In the records below, revise the lines starting at the one containing "Where should I" and ending at the one containing "Looking at the", swapping "title" for "heading" and changing nothing else. Give only those lines, with the pictures left out.

═════ EXERCISE MATERIALS ═════

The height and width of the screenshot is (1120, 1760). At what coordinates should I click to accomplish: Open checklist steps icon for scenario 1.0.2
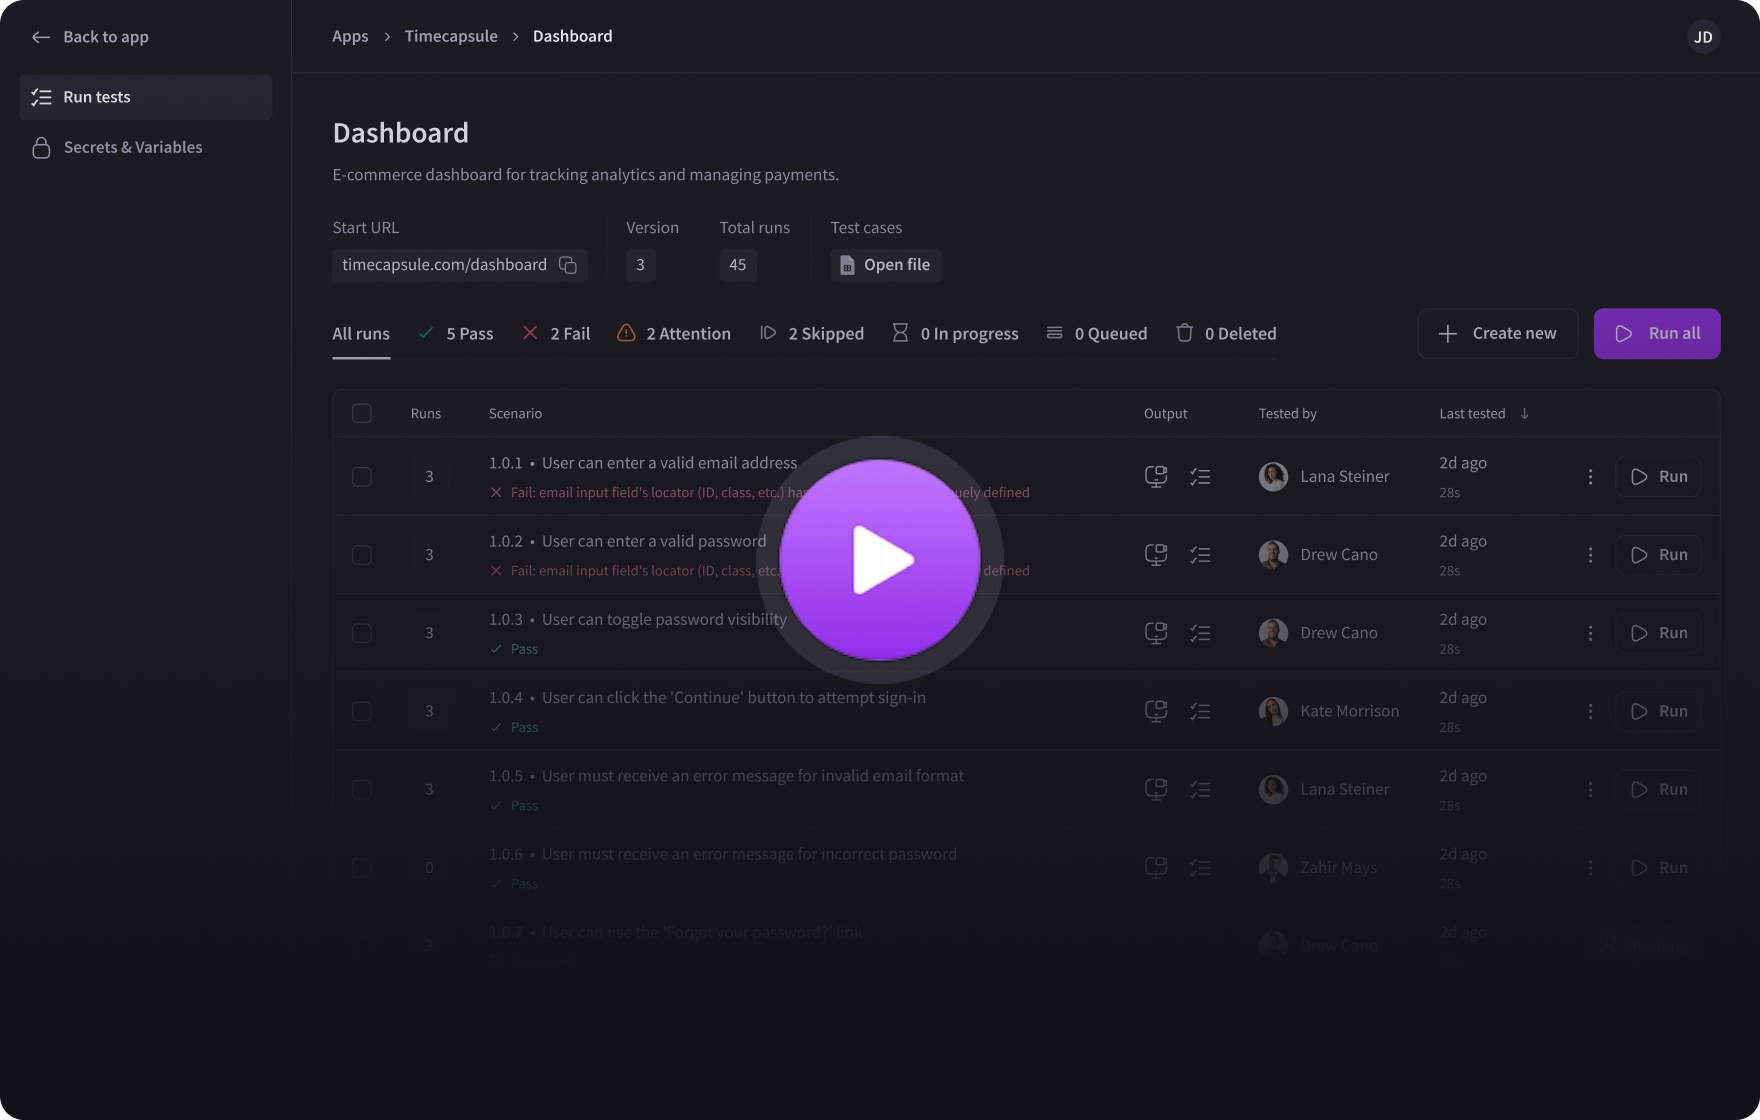[x=1200, y=555]
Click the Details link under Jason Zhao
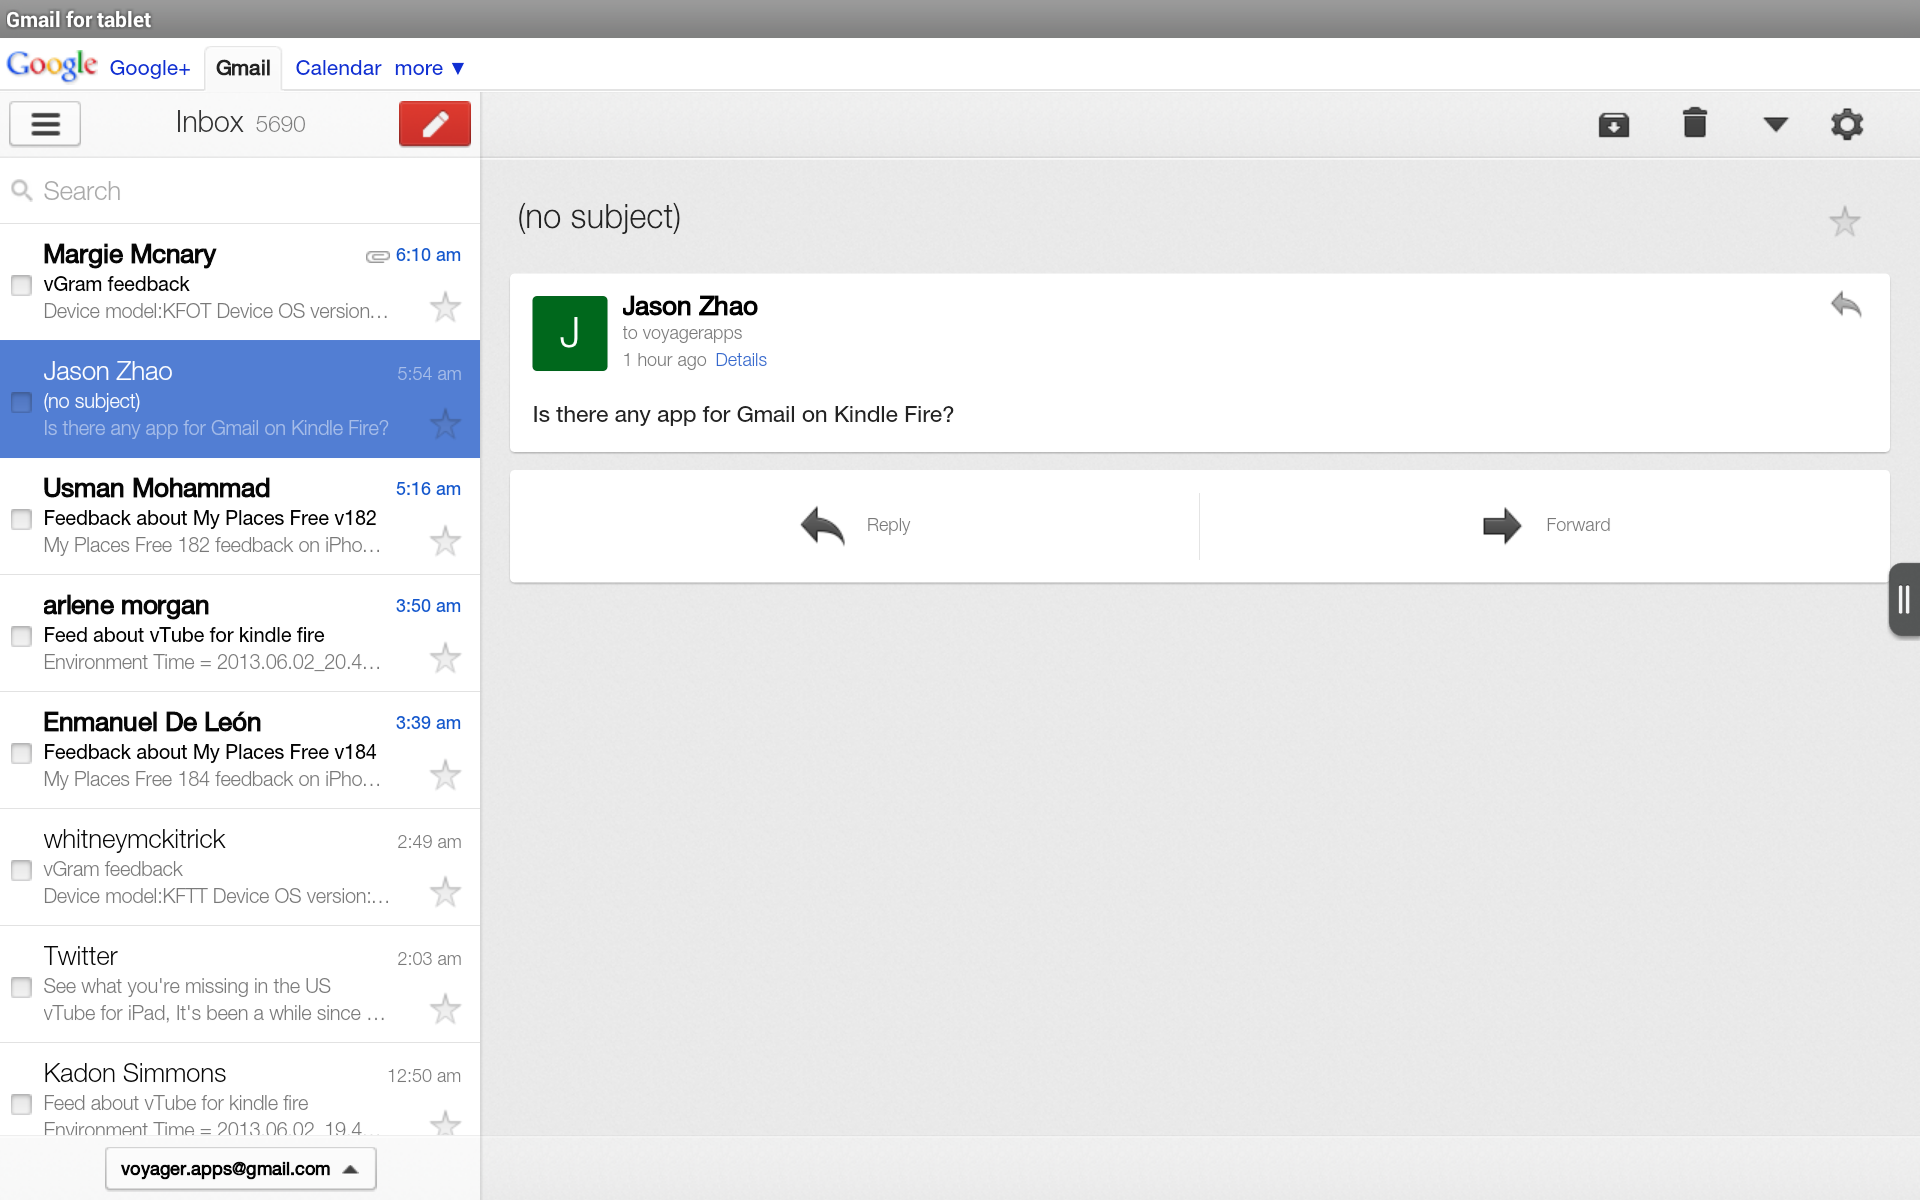 click(740, 360)
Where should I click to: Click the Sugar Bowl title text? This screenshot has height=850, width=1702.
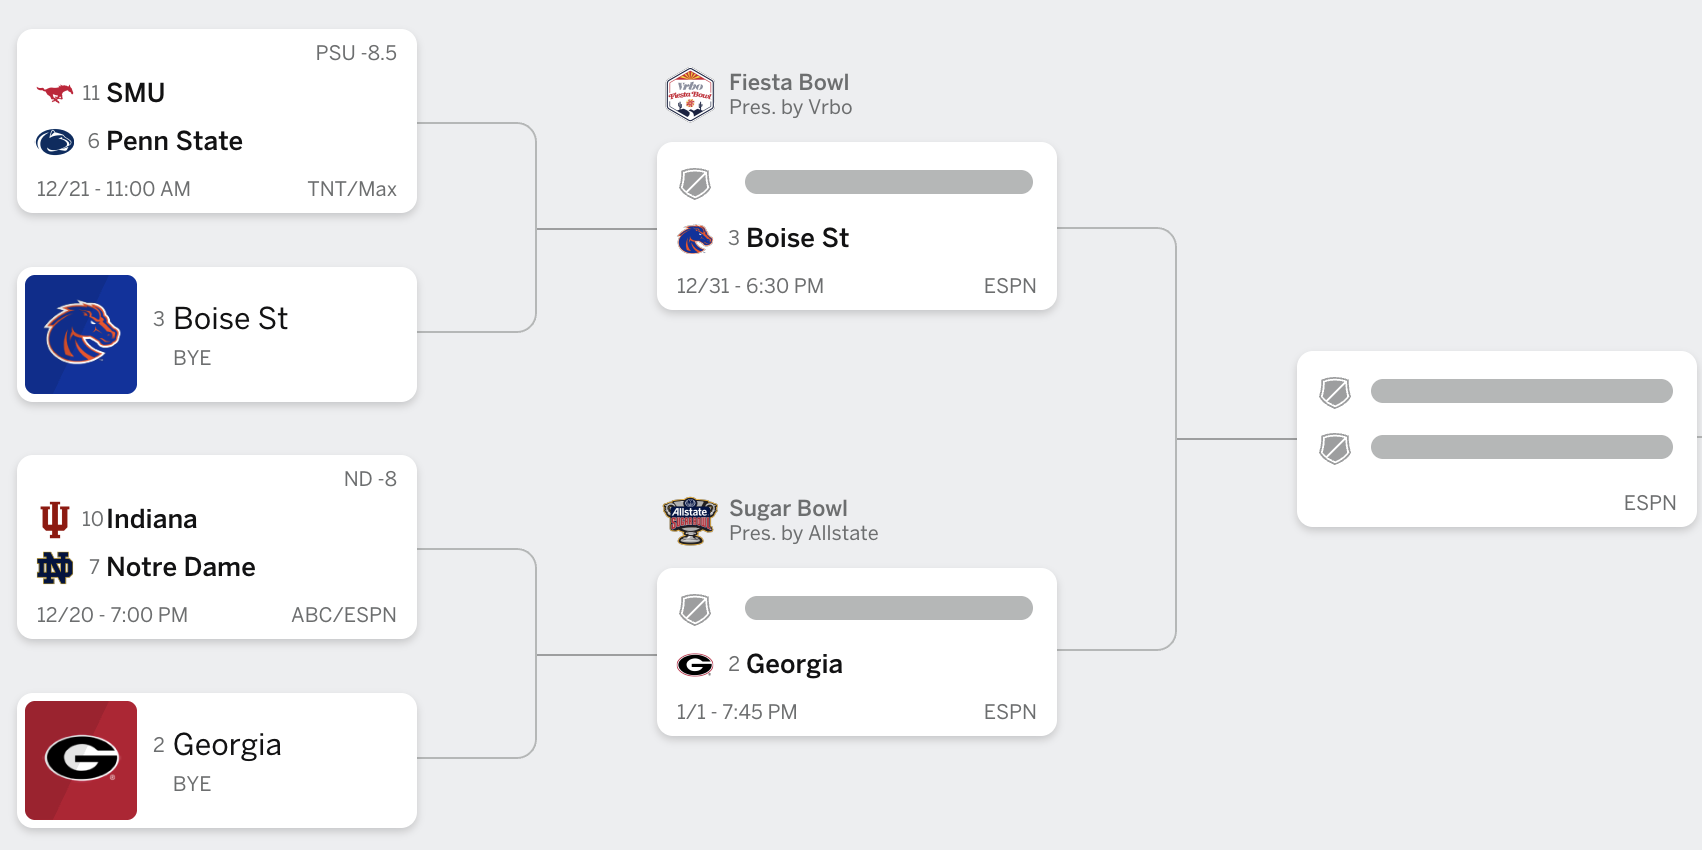pyautogui.click(x=788, y=508)
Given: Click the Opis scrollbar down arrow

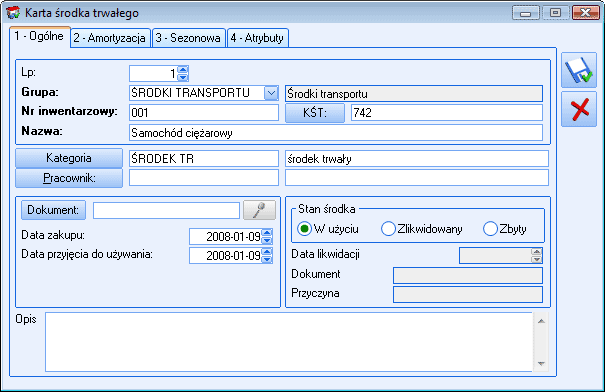Looking at the screenshot, I should click(x=541, y=363).
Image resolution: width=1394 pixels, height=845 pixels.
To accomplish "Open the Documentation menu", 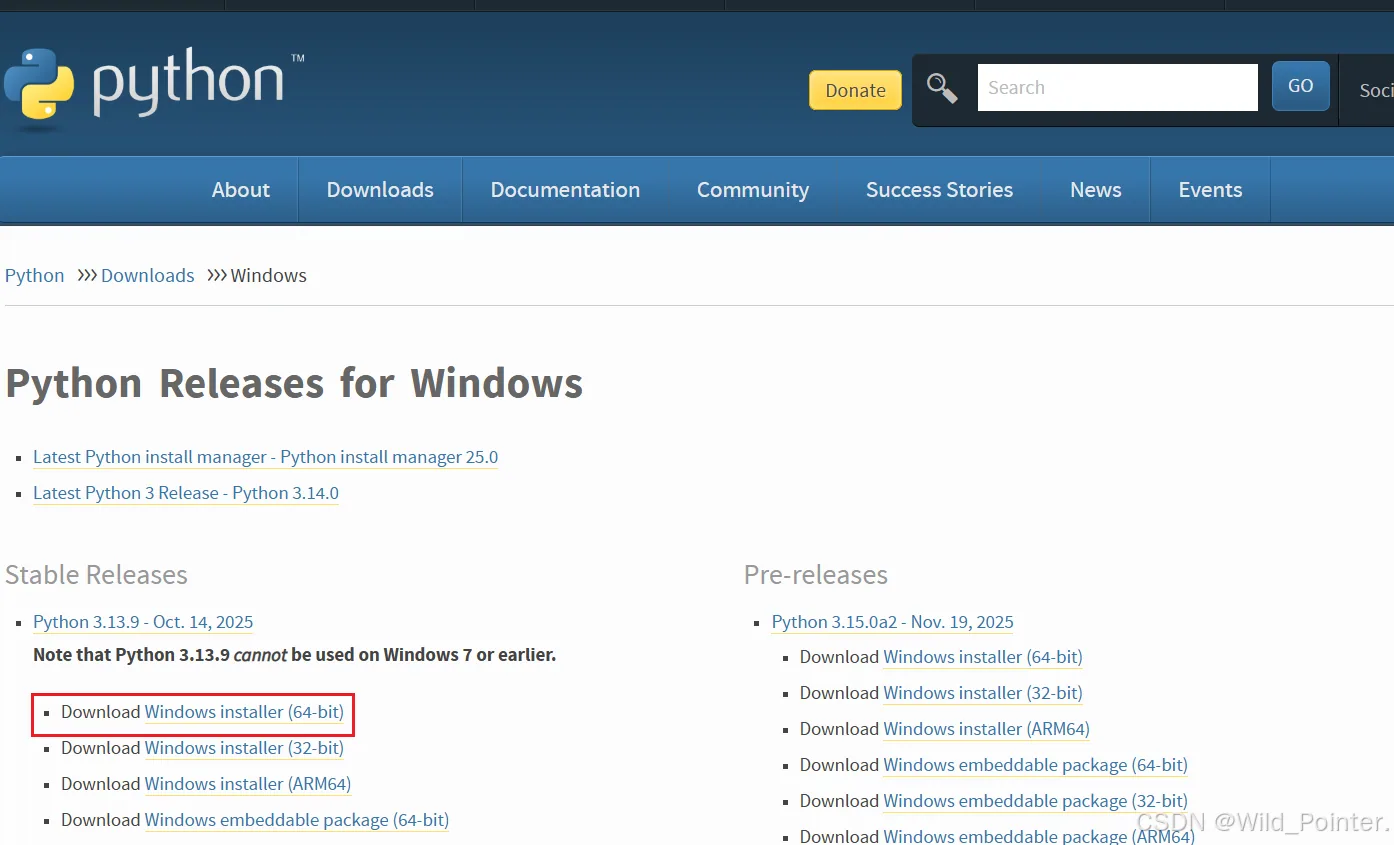I will coord(565,190).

═════

ANSWER TO THE PROBLEM.
Where should I click to: Click the Sugar Bowl heading text? This screenshot has height=850, width=1702.
pyautogui.click(x=788, y=508)
Given: Click the Opis scrollbar down arrow

Looking at the screenshot, I should click(x=541, y=363).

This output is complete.